The entries shown next need to be written again word for word.

····················

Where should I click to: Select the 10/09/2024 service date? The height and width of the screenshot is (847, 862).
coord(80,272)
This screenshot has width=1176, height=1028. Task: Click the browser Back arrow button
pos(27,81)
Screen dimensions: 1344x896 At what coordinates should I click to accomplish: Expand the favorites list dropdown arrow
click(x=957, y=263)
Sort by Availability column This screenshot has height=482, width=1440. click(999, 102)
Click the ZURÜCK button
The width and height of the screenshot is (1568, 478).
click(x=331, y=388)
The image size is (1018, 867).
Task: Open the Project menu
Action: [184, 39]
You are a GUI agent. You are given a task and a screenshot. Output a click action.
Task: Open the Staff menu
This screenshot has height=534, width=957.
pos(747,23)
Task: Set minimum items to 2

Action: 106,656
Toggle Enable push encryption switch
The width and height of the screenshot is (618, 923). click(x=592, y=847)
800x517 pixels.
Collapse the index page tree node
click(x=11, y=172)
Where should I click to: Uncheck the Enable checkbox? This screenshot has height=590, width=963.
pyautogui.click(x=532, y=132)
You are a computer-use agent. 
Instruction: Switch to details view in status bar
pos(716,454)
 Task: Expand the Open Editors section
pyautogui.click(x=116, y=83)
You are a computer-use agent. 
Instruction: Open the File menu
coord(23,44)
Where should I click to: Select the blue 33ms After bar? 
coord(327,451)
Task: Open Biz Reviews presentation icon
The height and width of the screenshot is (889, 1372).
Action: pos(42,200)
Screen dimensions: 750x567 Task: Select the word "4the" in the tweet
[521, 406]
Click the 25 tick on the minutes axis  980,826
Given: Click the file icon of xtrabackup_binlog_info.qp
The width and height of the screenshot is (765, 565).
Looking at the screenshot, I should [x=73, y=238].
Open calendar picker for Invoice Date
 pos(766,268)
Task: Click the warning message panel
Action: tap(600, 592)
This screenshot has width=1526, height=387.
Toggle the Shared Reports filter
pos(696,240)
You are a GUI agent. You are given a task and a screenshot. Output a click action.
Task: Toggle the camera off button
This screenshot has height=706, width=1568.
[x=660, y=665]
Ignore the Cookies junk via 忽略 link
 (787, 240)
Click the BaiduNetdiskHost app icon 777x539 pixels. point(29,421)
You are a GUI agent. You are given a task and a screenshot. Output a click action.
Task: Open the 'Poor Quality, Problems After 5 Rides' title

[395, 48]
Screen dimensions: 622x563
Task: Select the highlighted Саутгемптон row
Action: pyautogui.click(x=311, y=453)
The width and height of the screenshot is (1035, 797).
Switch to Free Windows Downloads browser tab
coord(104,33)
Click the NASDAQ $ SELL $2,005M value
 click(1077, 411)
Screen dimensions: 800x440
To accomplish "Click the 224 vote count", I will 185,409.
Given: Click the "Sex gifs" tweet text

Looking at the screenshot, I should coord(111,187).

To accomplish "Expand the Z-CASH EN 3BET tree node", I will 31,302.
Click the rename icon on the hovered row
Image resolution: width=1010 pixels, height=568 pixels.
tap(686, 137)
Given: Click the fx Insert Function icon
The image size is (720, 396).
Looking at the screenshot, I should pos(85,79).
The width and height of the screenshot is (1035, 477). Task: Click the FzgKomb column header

····················

> **RESPONSE TO THE TASK**
Where should I click to: Select the 10/09/2024 service date? The height and width of the screenshot is (847, 862).
coord(80,272)
This screenshot has width=1176, height=1028. Task: Click the browser Back arrow button
pos(27,81)
Screen dimensions: 1344x896 At what coordinates should I click to accomplish: Expand the favorites list dropdown arrow
click(x=957, y=263)
Sort by Availability column This screenshot has height=482, width=1440. click(999, 102)
Click the ZURÜCK button
The width and height of the screenshot is (1568, 478).
click(x=331, y=388)
The image size is (1018, 867).
Task: Open the Project menu
Action: [184, 39]
You are a GUI agent. You are given a task and a screenshot. Output a click action.
Task: Open the Staff menu
This screenshot has height=534, width=957.
pos(747,23)
Task: Set minimum items to 2

Action: 106,656
Toggle Enable push encryption switch
The width and height of the screenshot is (618, 923). click(x=592, y=847)
800x517 pixels.
Collapse the index page tree node
click(x=11, y=172)
Where should I click to: Uncheck the Enable checkbox? This screenshot has height=590, width=963.
pyautogui.click(x=532, y=132)
You are a computer-use agent. 
Instruction: Switch to details view in status bar
pos(716,454)
 Task: Expand the Open Editors section
pyautogui.click(x=116, y=83)
You are a computer-use agent. 
Instruction: Open the File menu
coord(23,44)
Where should I click to: Select the blue 33ms After bar? 
coord(327,451)
Task: Open Biz Reviews presentation icon
The height and width of the screenshot is (889, 1372).
Action: pos(42,200)
Screen dimensions: 750x567 Task: Select the word "4the" in the tweet
[521, 406]
Click the 25 tick on the minutes axis  980,826
Given: Click the file icon of xtrabackup_binlog_info.qp
The width and height of the screenshot is (765, 565).
Looking at the screenshot, I should [x=73, y=238].
Open calendar picker for Invoice Date
 pos(766,268)
Task: Click the warning message panel
Action: tap(600, 592)
This screenshot has width=1526, height=387.
Toggle the Shared Reports filter
pos(696,240)
You are a GUI agent. You are given a task and a screenshot. Output a click action.
Task: Toggle the camera off button
This screenshot has height=706, width=1568.
[x=660, y=665]
Ignore the Cookies junk via 忽略 link
 (787, 240)
Click the BaiduNetdiskHost app icon 777x539 pixels. point(29,421)
You are a GUI agent. You are given a task and a screenshot. Output a click action.
Task: Open the 'Poor Quality, Problems After 5 Rides' title

[395, 48]
Screen dimensions: 622x563
Task: Select the highlighted Саутгемптон row
Action: pyautogui.click(x=311, y=453)
The width and height of the screenshot is (1035, 797).
Switch to Free Windows Downloads browser tab
coord(104,33)
Click the NASDAQ $ SELL $2,005M value
 click(1077, 411)
Screen dimensions: 800x440
To accomplish "Click the 224 vote count", I will 185,409.
Given: Click the "Sex gifs" tweet text

Looking at the screenshot, I should coord(111,187).

To accomplish "Expand the Z-CASH EN 3BET tree node", I will 31,302.
Click the rename icon on the hovered row
Image resolution: width=1010 pixels, height=568 pixels.
tap(686, 137)
Given: Click the fx Insert Function icon
The image size is (720, 396).
Looking at the screenshot, I should pos(85,79).
The width and height of the screenshot is (1035, 477). Task: Click the FzgKomb column header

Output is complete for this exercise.